Eilish McColgan in 2022 set a new European and GB record at 10k at the Manchester 10k in May 2022.
1. Work Backwards. Whatever your biggest goal is - write the date in the diary and work backwards from it. That is your ultimate goal for the year and the race you want to ensure you peak for. All of your other races should be geared towards that aim so don’t be tempted to schedule something the week before - no matter how exciting the race sounds!

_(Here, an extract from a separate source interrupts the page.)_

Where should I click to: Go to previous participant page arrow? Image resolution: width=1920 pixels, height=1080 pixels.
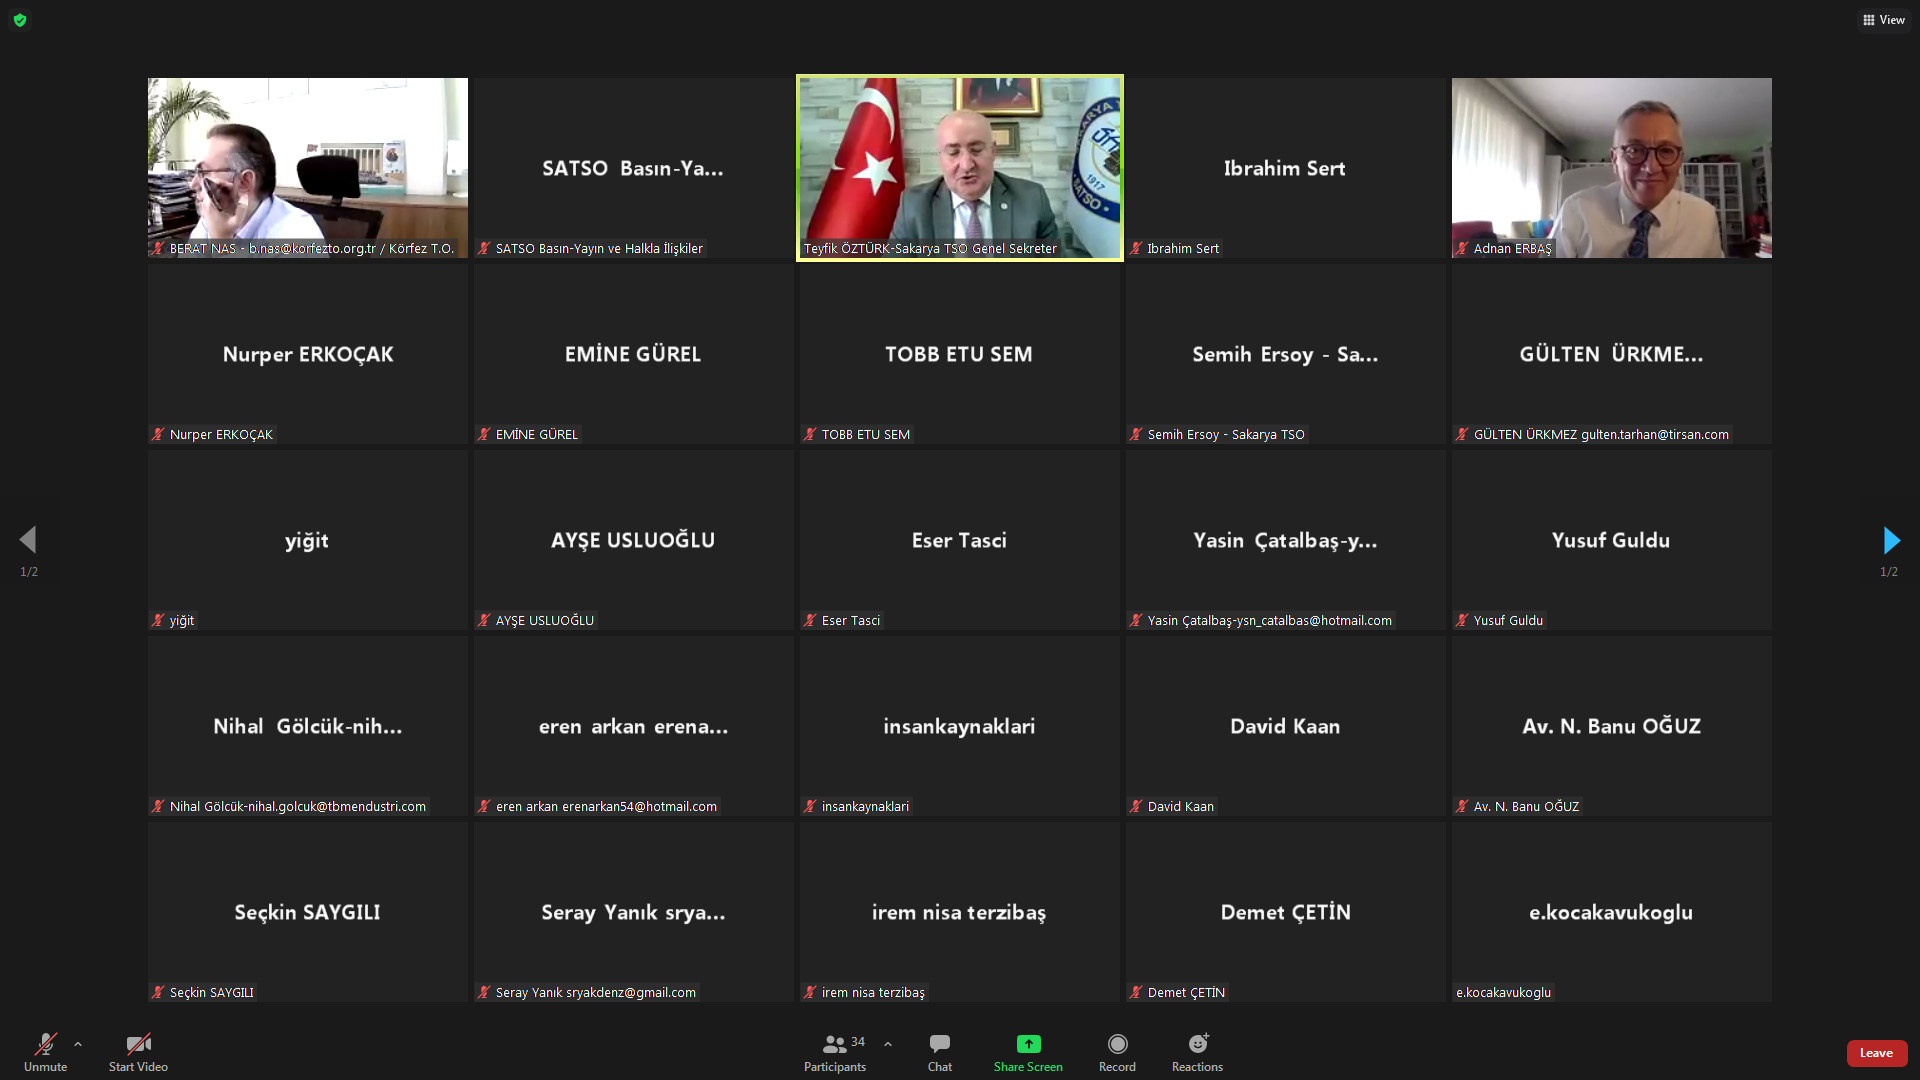pyautogui.click(x=28, y=541)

2.Ask the experts. There are so many running coaches that it can be difficult to choose where to seek your advice from. But ask your fellow runners and often they will point you in the right direction. I have my own online coaching business - Running Made Easy - and so I know firsthand how much of a difference it makes to have that bit of guidance with planning. But if online coaching isn’t for you - check out your local running club - they will no doubt have other runners gearing up for the same events.
3. Recovery. Stick to your long term vision and schedule races that benefit your final goal with adequate recovery between them. Quality over quantity. Schedule in your last hard interval sessions well before race day. You don’t want all your best work to be done in training! Save those legs for racing.
4. Training Diary. Personally, I love to keep a training diary. It’s so easy to jot down my key races and to plan out the preceding weeks. Some runners like to have it all online - Training Peaks or Polar Flow are both great calendar options to schedule your programme. It’s also good to see how training is taking shape each week and to learn from previous mistakes.
5. Tune up. The last thing you want is to turn up on race day, feeling rusty. So it’s crucial to get some shorter, faster races included into your schedule. All of our runners would be racing around 4-6 weeks before a marathon and 3-5 weeks before their shorter race goals. It gives you a chance to practice pace and to even test out fuelling on some of the longer events.